▸ **PROBLEM DETAILS**
Having found the line containing "[searchbox] (126, 178)" in the data below, reproduce that line and each one after it to the end, exactly, and include nothing else.

[DATA FOR REVIEW Boundary: Start]

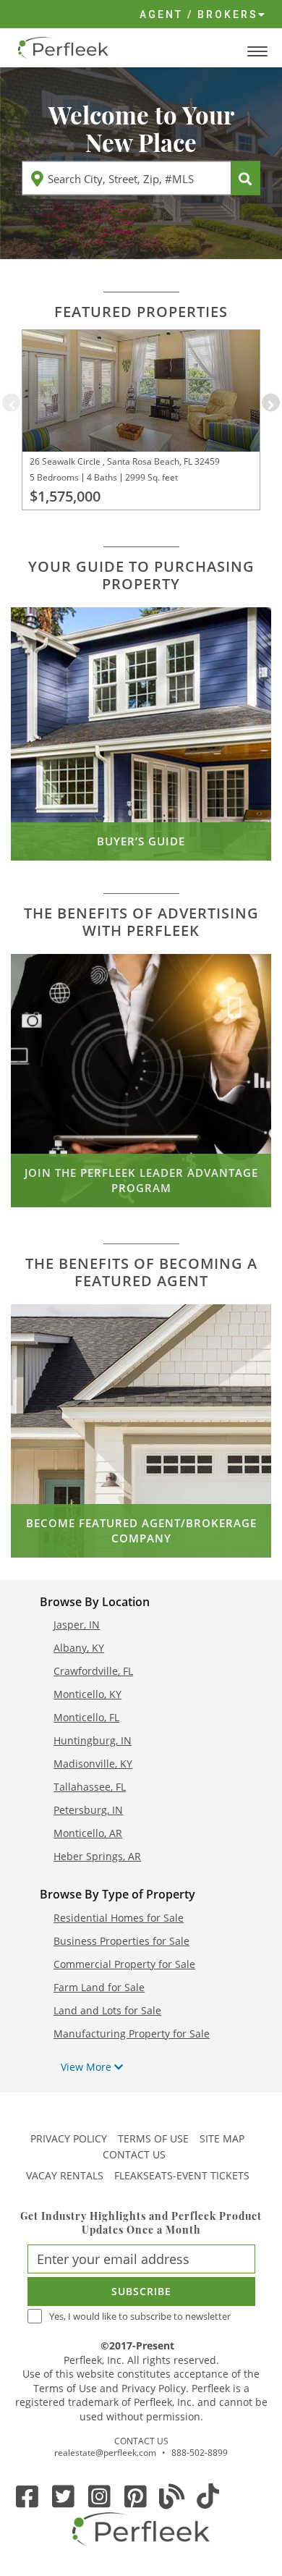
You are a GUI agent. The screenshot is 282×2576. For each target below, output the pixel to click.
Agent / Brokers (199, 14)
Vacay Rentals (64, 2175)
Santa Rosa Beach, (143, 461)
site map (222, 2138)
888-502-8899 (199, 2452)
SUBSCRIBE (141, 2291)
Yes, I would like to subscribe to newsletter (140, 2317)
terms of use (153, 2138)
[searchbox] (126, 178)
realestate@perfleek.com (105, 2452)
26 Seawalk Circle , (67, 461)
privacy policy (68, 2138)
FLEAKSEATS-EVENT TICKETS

[DATA FOR REVIEW Boundary: End]

▸ **EXPECTED ANSWER**
[searchbox] (126, 178)
realestate@perfleek.com (105, 2452)
26 Seawalk Circle , (67, 461)
privacy policy (68, 2138)
FLEAKSEATS-EVENT TICKETS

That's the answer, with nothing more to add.